Audi Q9 on the way, expected within two years with combustion engines

Back in 2021, spy shots of a large-ish German SUV started going around, the intel from spy shooters being that this was an early prototype of a future Audi Q9. Over the fall of that year, more spy shots showed the proto evolving out of Volkswagen Atlas bodywork into a proper Audi design. Audi is reported to have told its U.S. dealers in 2022 to expect the Q9 at some point, but prototypes disappeared from view until earlier this month. Now, new spy shots and a report out of Australia prove an Audi Q9 is on the way. When Australian outlet CarSales asked Audi Australia director Jeff Mannering about the possibility of fielding an offering above the Q7, Mannering said, “Yes of course. … Are we looking at it? From an Australian point of view, probably not in isolation but I think globally, they [Audi HQ] are looking at different segments and what’s successful in some of the bigger markets.” As for timing, the expectation is sometime in the next two years, just wire ahead of the cutoff for Audi’s switch to EV-only product launches.

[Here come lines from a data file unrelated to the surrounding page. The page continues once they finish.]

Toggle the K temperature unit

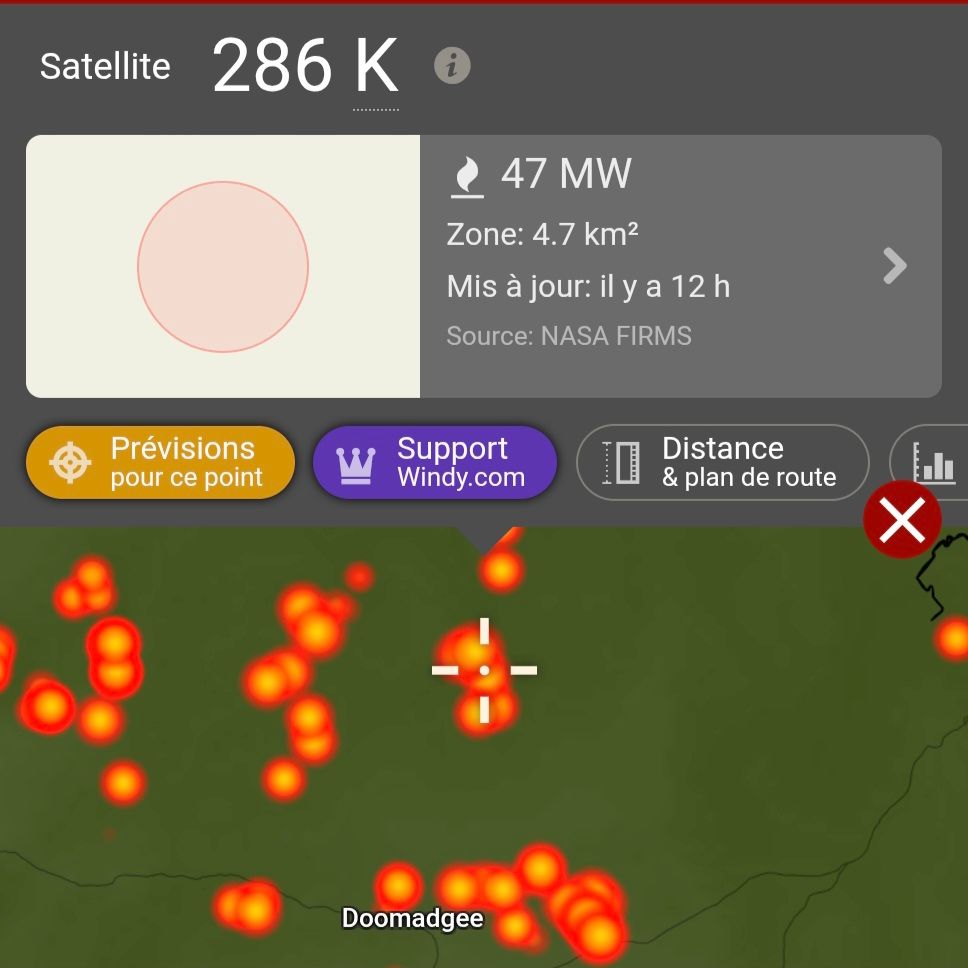[x=376, y=65]
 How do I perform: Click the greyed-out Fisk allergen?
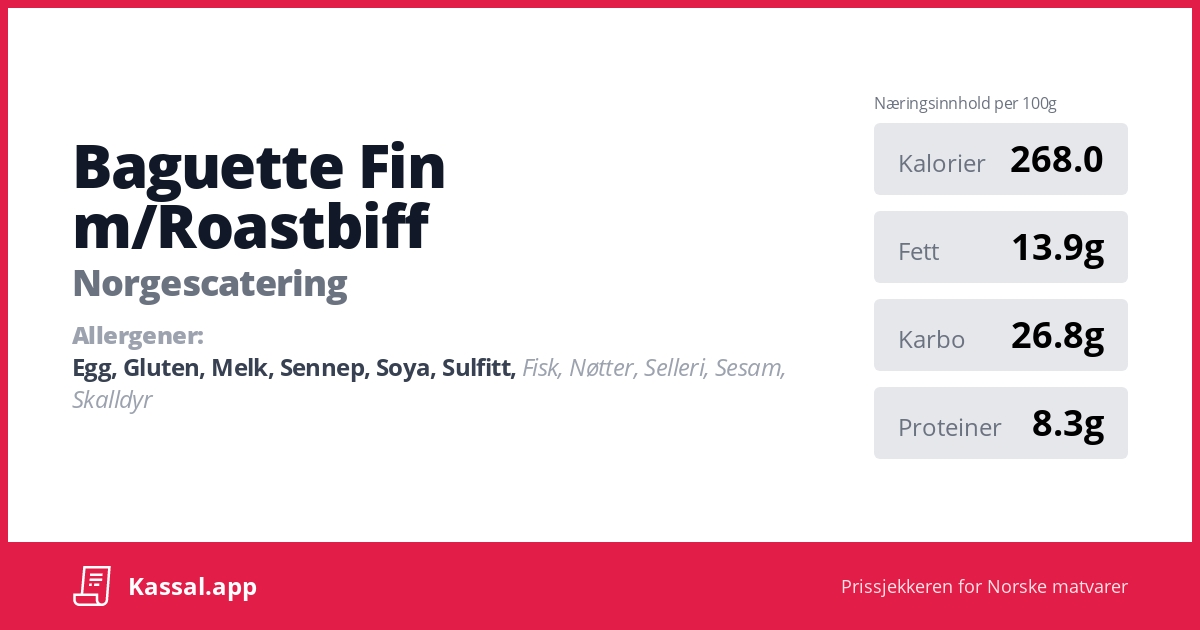[541, 368]
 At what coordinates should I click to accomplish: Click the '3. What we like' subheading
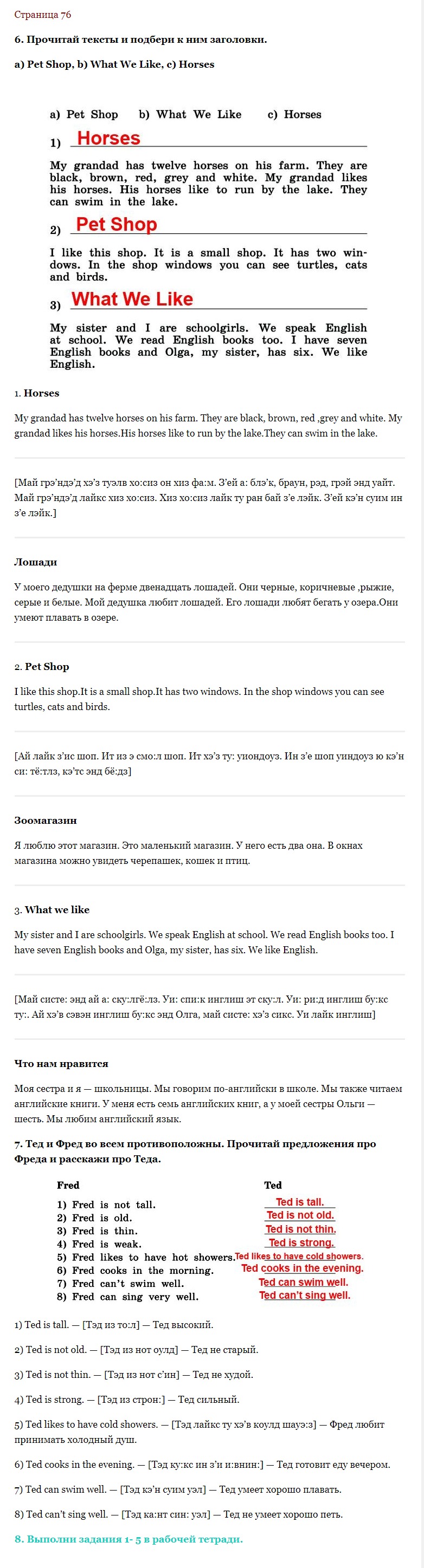tap(52, 909)
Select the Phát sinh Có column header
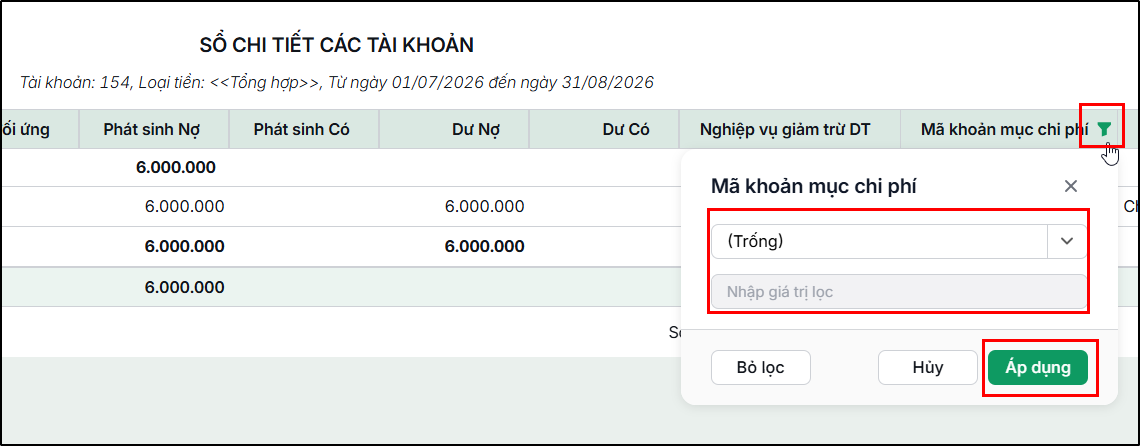 302,130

The three-row SUV is almost certain to ride on the same MLB Evo platform that underpins the Q7 and Q8, plus VW Group products like the VW Touareg, Porsche Cayenne, and Bentley Bentayga. Unless Audi decides to do something unseen in the segment, it makes more sense to think of the Q9 as a longer, roomier Q8 than Q7; the Q9’s upright roof and square-ish back end will prevent it from being confused for the slimmer Q7. The GLS and X7 are both about 203 inches long, the Q8 about 197 inches, the Q7 a touch over 199 inches.

And because Audi hasn’t been stingy with performance options for its large SUVs, an SQ9 seems like an obvious follow-up, an RS Q9 a potential AMG GLS and XM fighter. 

If all of this turns into a retail Q9, it’s a wonder Audi waited so long. The brand’s held the trademark on the name for more than 10 years, and the competitors — the Mercedes-Benz GLS and BMW X7 — are undoubtedly successful here. Last year, the GLS had its lowest sales tally in the U.S. since 2009, moving just 15,340 units; from 2011 to 2021, that number didn’t fall below 24,000. The newer BMW X7 is even more popular, itself suffering an off year last year in the U.S. with 22,795 units sold, compared to 30,705 units moved in 2022. The profit margins at this end of the market lend outsized weight to those numbers in the accounting department.